Anche la campionessa paralimpica Bebe Vio ha voluto dare l’ultimo saluto a Stefano Vanni
PISA – Una chiesa gremita, un silenzio carico di emozione e il calore di centinaia di persone accorse per dirgli grazie. Nel pomeriggio di giovedì 26 febbraio, presso la Chiesa delle Cappeline del Cimitero di Via Pietrasantina, si è tenuto l’ultimo saluto a Stefano Vanni, già presidente e fondatore della PisaScherma.
di Antonio Tognoli
Non c’è stata una funzione religiosa, nel rispetto della sua volontà: Stefano era ateo. Ma la cerimonia è stata ugualmente intensa, autentica, profondamente sua. Un momento laico, ma carico di spiritualità umana, fatto di ricordi, sorrisi e gratitudine verso un uomo che ha dato tanto per lo sport della sua città. Nessuno è voluto mancare. Tra i banchi della chiesa l’assessore allo sport Frida Scarpa con un passato da atleta di scherma. C’erano gli ex sindaci Paolo Fontanelli e Marco Filippeschi e il vicepresidente del Consiglio Regionale Antonio Mazzeo, ma soprattutto Bebe Vio pluricampionessa paralimpica che ha voluto testimoniare il suo affetto di persona al suo CT Simone Vanni, figlio di Stefano.

L’ex Sindaco Paolo Fontanelli lo ha ricordato affermando quanto sia stata importante la sua insistenza per la costruzione del nuovo Palascherma. Gli atleti della scherma inizialmente si allenavano nel sottoscala del Palazzetto dello Sport e Stefano si è prodigato per quello che ora è diventato lo spazio di molti giovani che vogliono imparare a “tirare” di scaherma. E questo rimarrà sempre tangibile nella memoria di tutti.

Tra i ricordi anche quello del presidente della PisaScherma Giovanni Calabrò: “E’ stato Stefano ad introdurmi nel mondo della scherma. A coinvolgermi. Oggi voglio dirgli solo grazie per quello che ha fatto per me. Se adesso sono diventato presidente il merito è tutto suo“.
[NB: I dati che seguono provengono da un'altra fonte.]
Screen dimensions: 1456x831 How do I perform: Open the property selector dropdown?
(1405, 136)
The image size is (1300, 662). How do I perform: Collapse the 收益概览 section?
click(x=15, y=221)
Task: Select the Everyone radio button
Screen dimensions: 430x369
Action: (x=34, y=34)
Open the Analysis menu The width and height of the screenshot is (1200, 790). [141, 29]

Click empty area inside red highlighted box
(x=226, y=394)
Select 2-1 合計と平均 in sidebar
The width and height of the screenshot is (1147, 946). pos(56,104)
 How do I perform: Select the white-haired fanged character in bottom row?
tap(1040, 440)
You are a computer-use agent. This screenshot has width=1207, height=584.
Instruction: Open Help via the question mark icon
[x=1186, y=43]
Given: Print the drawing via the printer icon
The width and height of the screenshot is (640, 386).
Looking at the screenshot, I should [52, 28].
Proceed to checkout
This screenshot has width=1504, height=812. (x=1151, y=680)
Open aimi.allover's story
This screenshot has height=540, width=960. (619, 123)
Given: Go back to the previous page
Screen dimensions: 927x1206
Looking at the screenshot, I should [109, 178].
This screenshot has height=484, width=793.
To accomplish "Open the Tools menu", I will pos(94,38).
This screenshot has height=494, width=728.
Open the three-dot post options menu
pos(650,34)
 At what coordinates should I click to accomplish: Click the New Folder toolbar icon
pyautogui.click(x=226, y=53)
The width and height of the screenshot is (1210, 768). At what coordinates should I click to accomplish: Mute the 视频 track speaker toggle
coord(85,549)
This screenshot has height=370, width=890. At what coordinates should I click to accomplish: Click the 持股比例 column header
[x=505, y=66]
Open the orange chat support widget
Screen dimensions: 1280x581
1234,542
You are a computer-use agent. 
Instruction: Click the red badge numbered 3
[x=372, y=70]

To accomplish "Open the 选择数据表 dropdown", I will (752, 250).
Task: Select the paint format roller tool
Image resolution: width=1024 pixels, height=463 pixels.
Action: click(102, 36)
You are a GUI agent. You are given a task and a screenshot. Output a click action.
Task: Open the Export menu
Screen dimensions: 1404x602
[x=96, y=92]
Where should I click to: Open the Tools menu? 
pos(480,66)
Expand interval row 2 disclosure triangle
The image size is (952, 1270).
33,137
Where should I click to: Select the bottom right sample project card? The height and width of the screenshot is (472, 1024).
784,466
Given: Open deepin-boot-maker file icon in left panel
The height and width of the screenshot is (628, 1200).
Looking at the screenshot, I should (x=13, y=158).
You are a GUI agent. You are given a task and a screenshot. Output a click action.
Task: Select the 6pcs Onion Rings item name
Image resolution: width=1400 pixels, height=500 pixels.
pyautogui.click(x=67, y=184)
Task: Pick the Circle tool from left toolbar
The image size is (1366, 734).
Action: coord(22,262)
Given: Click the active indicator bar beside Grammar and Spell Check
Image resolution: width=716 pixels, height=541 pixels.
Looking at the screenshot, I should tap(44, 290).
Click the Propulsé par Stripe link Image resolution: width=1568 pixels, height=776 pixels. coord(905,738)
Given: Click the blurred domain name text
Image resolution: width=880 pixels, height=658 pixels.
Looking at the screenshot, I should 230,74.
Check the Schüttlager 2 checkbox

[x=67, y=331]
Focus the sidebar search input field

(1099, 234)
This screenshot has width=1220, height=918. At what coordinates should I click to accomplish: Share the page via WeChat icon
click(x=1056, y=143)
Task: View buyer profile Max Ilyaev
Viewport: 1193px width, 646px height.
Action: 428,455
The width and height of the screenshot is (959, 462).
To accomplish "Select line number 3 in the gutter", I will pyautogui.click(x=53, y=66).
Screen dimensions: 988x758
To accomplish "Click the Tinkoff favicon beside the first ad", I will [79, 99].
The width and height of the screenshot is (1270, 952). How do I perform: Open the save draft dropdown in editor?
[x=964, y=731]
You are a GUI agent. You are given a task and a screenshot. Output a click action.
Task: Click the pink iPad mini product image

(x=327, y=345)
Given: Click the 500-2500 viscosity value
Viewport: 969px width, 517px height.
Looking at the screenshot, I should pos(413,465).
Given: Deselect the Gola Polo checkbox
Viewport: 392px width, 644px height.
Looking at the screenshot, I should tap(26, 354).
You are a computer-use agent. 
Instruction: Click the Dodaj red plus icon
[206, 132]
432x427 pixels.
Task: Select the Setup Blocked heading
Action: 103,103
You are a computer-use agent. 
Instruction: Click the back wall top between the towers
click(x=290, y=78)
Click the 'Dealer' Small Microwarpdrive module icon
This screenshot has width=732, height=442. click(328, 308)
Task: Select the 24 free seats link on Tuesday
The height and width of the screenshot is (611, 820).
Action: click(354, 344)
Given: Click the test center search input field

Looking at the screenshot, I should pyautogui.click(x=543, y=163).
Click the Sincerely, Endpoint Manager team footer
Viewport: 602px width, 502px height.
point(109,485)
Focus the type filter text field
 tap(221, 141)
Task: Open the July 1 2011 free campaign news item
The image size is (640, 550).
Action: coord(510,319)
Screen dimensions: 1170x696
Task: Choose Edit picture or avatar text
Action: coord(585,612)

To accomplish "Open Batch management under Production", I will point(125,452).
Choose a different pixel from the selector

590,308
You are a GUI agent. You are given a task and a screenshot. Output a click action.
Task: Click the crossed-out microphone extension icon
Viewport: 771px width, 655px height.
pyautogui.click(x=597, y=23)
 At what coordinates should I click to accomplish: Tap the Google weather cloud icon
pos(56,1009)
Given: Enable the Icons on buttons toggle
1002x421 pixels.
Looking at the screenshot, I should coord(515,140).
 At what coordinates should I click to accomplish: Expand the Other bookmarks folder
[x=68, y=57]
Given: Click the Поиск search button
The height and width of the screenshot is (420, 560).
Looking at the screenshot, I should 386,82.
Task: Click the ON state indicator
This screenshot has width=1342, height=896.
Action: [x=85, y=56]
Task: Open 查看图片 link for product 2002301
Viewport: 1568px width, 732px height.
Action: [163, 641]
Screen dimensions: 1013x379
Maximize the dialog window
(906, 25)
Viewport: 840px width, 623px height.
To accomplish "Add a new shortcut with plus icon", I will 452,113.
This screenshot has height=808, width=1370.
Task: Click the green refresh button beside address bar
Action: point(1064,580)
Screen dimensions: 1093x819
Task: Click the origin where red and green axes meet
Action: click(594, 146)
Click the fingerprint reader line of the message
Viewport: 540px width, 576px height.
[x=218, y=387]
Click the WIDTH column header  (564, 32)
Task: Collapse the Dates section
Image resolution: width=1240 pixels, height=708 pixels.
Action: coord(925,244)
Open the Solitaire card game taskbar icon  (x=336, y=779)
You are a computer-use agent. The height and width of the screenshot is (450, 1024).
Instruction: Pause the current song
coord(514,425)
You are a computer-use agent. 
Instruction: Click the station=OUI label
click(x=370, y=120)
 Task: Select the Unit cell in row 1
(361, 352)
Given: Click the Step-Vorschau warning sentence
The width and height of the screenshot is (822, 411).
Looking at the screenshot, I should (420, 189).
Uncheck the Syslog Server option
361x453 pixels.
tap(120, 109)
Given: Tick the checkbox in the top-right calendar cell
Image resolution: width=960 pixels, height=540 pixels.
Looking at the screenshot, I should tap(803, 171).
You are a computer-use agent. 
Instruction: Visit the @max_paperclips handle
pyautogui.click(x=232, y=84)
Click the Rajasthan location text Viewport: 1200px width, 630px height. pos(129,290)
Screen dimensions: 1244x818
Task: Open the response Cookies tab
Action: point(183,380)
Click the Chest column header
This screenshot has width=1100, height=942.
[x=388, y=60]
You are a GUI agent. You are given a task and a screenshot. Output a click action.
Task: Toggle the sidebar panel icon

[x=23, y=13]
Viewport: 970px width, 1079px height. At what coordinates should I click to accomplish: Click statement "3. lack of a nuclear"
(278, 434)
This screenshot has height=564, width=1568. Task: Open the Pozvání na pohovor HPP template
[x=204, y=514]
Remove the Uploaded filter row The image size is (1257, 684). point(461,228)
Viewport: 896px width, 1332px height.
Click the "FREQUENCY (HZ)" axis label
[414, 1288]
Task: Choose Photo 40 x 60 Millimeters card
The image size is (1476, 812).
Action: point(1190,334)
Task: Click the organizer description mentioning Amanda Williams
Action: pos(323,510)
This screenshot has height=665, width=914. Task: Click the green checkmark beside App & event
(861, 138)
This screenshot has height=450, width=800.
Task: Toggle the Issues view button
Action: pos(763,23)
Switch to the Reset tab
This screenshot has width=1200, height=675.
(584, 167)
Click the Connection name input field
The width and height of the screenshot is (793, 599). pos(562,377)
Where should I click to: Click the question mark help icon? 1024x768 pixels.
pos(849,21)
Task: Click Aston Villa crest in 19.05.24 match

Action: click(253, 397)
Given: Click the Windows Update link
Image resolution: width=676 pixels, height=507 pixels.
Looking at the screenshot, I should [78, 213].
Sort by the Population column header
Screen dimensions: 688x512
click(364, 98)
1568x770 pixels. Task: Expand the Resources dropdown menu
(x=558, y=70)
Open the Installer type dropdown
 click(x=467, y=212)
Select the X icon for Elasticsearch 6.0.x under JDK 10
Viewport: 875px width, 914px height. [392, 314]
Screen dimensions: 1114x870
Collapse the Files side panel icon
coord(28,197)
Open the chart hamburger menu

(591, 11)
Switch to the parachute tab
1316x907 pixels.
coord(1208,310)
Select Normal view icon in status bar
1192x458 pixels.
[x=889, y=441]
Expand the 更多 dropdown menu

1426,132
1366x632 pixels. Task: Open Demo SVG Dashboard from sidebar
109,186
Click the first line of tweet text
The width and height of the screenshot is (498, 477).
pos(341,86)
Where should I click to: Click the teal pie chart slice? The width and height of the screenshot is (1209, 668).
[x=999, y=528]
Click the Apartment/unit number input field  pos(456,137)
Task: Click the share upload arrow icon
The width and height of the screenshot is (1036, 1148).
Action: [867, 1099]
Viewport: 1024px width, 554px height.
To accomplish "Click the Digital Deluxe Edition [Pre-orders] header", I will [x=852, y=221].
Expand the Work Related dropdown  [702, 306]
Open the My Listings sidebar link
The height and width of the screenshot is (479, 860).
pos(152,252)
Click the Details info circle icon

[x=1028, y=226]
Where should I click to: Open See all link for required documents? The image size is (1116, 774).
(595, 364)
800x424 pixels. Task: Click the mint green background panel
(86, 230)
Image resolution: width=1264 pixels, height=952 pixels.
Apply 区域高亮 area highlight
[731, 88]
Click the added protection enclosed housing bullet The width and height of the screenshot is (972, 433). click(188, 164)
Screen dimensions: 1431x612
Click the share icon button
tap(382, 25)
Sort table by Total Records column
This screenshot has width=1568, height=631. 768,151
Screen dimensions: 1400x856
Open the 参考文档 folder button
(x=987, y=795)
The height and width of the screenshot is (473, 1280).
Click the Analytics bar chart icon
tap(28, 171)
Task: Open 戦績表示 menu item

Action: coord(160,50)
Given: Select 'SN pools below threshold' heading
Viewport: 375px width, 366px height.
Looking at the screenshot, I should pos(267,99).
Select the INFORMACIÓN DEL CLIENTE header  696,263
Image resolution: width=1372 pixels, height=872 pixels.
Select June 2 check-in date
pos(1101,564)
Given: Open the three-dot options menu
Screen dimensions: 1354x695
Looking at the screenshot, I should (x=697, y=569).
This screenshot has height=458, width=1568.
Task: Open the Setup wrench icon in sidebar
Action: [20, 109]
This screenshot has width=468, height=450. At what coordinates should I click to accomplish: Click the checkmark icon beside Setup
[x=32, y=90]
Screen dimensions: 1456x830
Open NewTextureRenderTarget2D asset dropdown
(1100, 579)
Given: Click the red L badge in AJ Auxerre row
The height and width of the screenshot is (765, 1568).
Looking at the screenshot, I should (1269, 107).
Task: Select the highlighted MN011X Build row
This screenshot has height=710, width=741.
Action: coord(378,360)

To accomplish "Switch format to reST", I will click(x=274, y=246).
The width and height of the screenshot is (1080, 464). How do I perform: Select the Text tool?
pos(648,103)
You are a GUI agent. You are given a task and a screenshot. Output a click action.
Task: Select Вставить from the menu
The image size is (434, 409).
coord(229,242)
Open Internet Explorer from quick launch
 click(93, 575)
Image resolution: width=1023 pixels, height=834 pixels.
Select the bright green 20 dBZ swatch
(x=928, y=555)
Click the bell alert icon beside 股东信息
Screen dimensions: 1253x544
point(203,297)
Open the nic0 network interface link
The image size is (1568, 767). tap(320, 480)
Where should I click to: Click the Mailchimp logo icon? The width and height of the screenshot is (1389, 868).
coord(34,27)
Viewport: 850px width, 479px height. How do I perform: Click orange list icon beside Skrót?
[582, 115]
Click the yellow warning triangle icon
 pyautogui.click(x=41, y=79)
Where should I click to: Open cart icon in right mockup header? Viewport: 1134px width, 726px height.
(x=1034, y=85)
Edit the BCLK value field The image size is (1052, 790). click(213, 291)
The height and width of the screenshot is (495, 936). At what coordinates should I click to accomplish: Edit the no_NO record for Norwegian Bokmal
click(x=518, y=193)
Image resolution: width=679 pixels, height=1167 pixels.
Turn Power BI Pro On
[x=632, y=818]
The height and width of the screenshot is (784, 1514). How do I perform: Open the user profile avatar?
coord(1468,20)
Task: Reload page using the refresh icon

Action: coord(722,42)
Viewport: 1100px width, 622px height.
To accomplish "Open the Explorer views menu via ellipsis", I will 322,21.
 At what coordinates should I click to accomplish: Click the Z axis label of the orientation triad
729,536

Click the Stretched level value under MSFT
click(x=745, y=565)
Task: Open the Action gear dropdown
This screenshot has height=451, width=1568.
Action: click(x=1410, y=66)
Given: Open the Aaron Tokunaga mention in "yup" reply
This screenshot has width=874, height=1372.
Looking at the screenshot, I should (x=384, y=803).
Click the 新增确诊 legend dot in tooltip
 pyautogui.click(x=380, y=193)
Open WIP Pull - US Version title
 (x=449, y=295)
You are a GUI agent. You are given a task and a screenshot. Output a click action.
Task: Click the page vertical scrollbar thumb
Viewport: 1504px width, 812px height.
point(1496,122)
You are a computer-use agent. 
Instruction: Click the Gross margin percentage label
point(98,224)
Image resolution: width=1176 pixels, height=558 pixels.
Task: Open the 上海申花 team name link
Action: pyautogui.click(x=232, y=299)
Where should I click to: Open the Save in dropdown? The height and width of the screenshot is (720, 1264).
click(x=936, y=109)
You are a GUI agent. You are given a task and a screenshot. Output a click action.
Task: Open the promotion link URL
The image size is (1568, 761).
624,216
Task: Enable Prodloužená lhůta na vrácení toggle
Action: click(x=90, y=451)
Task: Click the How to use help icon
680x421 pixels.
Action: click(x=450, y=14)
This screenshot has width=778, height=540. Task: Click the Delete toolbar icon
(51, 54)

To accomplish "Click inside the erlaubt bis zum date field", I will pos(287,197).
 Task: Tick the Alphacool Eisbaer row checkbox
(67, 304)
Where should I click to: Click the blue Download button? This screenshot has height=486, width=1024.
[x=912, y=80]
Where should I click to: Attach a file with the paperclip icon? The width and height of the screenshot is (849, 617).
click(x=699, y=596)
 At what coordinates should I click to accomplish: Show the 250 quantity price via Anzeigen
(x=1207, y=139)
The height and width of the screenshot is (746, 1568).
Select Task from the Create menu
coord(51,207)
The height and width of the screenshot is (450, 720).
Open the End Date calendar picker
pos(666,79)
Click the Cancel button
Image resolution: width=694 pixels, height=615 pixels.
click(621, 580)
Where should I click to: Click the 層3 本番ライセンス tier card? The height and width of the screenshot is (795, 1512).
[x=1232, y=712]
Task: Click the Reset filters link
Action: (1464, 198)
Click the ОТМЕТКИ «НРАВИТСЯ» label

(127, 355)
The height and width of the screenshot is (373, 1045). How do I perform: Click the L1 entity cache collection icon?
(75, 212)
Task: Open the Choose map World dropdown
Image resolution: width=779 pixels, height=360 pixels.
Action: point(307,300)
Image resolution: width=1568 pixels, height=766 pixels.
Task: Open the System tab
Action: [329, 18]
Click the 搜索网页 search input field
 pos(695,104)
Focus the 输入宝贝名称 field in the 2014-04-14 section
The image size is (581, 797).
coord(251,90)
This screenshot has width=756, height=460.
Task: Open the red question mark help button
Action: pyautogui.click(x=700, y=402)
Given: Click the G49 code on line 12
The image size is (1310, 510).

A commuovere tutti sono state le parole della figlia Elisa Vanni, che ha voluto raccontare il padre con sincerità e amore con molta naturalezza intervallata da momenti di commozione:
“Grazie mille di essere venuti qua. Babbo sarebbe super felice di vedervi tutti, sono sicura che sta facendo la conta. Lo conoscete: è sempre stato un carattere spigoloso, impulsivo e soprattutto aveva sempre ragione lui. Brontolava sempre se i “bimbi” della PisaScherma non facevano quello che dovevano fare. Era presente in tutti gli ambienti che ha frequentato: dalla Saint-Gobain, a Camp Darby, con gli amici del tennis e del campeggio. Simpatico, con la battuta pronta e ficcante, ha fatto ridere un sacco di gente. Quello che per me era il suo pregio più grande: era una persona di onestà vera. Diceva le cose come le vedeva. Non faceva sconti. Non voleva mai perdere. Non ci faceva vincere nemmeno al “tiro del tappino”. L’onestà ha caratterizzato tutta la sua vita. Diceva le cose a modo suo, però si accorgeva quando aveva esagerato. I chiacchieroni, i venditori di fumo e gli imbroglioni, per lui erano esseri mitologici senza età. Ha costruito tantissimo nella sua vita, grandi soddisfazioni da tutti voi e in tutti noi. Rimarrà dentro di noi.”, ha concluso Elisa.
La chiesa piena è stata la prova tangibile di quanto abbia costruito: relazioni vere, stima sincera, affetto duraturo. Nessun rito religioso, ma un rito collettivo di memoria e riconoscenza. Stefano Vanni lascia un’eredità fatta di valori netti, risate improvvise, discussioni accese e insegnamenti indelebili. E soprattutto lascia una comunità che oggi lo piange, ma che continuerà a sentirlo presente, in pedana e nella vita. Come ha detto Elisa, con semplicità disarmante: “Rimarrà dentro di noi“.